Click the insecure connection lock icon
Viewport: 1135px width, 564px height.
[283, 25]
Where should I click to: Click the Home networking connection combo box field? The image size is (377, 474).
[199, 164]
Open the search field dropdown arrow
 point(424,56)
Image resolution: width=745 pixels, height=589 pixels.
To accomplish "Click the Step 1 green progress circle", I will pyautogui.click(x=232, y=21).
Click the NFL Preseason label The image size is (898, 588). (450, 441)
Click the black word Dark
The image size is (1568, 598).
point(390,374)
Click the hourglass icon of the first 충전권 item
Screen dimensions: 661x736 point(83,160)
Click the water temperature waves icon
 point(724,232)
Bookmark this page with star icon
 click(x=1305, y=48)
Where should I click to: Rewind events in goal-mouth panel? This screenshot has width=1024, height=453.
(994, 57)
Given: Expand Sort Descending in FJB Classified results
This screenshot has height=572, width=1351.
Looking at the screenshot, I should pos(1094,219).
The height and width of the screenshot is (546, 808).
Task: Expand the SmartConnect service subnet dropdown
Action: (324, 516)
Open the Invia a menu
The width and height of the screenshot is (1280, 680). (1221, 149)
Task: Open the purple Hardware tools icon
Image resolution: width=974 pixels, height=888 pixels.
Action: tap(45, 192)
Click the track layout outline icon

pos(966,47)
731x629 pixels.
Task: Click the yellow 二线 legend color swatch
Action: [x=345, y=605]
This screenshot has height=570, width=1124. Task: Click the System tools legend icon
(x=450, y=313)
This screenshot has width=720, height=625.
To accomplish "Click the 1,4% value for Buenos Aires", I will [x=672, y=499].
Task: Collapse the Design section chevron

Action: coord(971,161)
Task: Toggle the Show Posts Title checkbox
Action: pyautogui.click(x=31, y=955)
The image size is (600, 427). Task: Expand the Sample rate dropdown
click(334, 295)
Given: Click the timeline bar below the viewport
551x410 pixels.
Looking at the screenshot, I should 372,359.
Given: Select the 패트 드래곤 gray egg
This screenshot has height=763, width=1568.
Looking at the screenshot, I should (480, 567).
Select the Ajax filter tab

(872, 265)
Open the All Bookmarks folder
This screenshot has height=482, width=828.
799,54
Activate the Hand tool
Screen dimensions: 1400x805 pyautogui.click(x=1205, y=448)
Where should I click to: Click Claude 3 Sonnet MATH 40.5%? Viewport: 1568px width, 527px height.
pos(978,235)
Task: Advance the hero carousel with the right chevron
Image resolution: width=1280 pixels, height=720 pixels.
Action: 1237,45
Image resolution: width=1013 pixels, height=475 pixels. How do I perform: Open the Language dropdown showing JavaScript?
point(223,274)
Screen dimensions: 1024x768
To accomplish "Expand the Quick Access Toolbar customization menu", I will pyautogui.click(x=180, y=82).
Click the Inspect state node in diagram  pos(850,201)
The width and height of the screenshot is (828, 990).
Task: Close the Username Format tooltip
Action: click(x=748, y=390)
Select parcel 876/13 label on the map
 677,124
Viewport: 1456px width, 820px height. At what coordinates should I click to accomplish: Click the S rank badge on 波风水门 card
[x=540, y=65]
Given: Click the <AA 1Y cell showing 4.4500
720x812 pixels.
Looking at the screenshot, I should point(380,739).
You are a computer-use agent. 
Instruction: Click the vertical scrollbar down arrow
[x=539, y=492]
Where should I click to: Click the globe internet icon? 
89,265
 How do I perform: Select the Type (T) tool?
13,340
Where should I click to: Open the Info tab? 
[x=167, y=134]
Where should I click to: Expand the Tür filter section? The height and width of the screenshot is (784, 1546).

_ _ _ _

• [Work request] Only an exact transcription of all the records above counts as an answer.

• [Expected output]
Click the insecure connection lock icon
Viewport: 1135px width, 564px height.
[283, 25]
Where should I click to: Click the Home networking connection combo box field? The image size is (377, 474).
[199, 164]
Open the search field dropdown arrow
 point(424,56)
Image resolution: width=745 pixels, height=589 pixels.
To accomplish "Click the Step 1 green progress circle", I will pyautogui.click(x=232, y=21).
Click the NFL Preseason label The image size is (898, 588). (450, 441)
Click the black word Dark
The image size is (1568, 598).
point(390,374)
Click the hourglass icon of the first 충전권 item
Screen dimensions: 661x736 point(83,160)
Click the water temperature waves icon
 point(724,232)
Bookmark this page with star icon
 click(x=1305, y=48)
Where should I click to: Rewind events in goal-mouth panel? This screenshot has width=1024, height=453.
(994, 57)
Given: Expand Sort Descending in FJB Classified results
This screenshot has height=572, width=1351.
Looking at the screenshot, I should pos(1094,219).
The height and width of the screenshot is (546, 808).
Task: Expand the SmartConnect service subnet dropdown
Action: (324, 516)
Open the Invia a menu
The width and height of the screenshot is (1280, 680). (1221, 149)
Task: Open the purple Hardware tools icon
Image resolution: width=974 pixels, height=888 pixels.
Action: tap(45, 192)
Click the track layout outline icon

pos(966,47)
731x629 pixels.
Task: Click the yellow 二线 legend color swatch
Action: [x=345, y=605]
This screenshot has height=570, width=1124. Task: Click the System tools legend icon
(x=450, y=313)
This screenshot has width=720, height=625.
To accomplish "Click the 1,4% value for Buenos Aires", I will [x=672, y=499].
Task: Collapse the Design section chevron

Action: coord(971,161)
Task: Toggle the Show Posts Title checkbox
Action: pyautogui.click(x=31, y=955)
The image size is (600, 427). Task: Expand the Sample rate dropdown
click(334, 295)
Given: Click the timeline bar below the viewport
551x410 pixels.
Looking at the screenshot, I should 372,359.
Given: Select the 패트 드래곤 gray egg
This screenshot has height=763, width=1568.
Looking at the screenshot, I should (480, 567).
Select the Ajax filter tab

(872, 265)
Open the All Bookmarks folder
This screenshot has height=482, width=828.
799,54
Activate the Hand tool
Screen dimensions: 1400x805 pyautogui.click(x=1205, y=448)
Where should I click to: Click Claude 3 Sonnet MATH 40.5%? Viewport: 1568px width, 527px height.
pos(978,235)
Task: Advance the hero carousel with the right chevron
Image resolution: width=1280 pixels, height=720 pixels.
Action: 1237,45
Image resolution: width=1013 pixels, height=475 pixels. How do I perform: Open the Language dropdown showing JavaScript?
point(223,274)
Screen dimensions: 1024x768
To accomplish "Expand the Quick Access Toolbar customization menu", I will pyautogui.click(x=180, y=82).
Click the Inspect state node in diagram  pos(850,201)
The width and height of the screenshot is (828, 990).
Task: Close the Username Format tooltip
Action: click(x=748, y=390)
Select parcel 876/13 label on the map
 677,124
Viewport: 1456px width, 820px height. At what coordinates should I click to accomplish: Click the S rank badge on 波风水门 card
[x=540, y=65]
Given: Click the <AA 1Y cell showing 4.4500
720x812 pixels.
Looking at the screenshot, I should point(380,739).
You are a computer-use agent. 
Instruction: Click the vertical scrollbar down arrow
[x=539, y=492]
Where should I click to: Click the globe internet icon? 
89,265
 How do I perform: Select the Type (T) tool?
13,340
Where should I click to: Open the Info tab? 
[x=167, y=134]
Where should I click to: Expand the Tür filter section? The height and width of the screenshot is (784, 1546).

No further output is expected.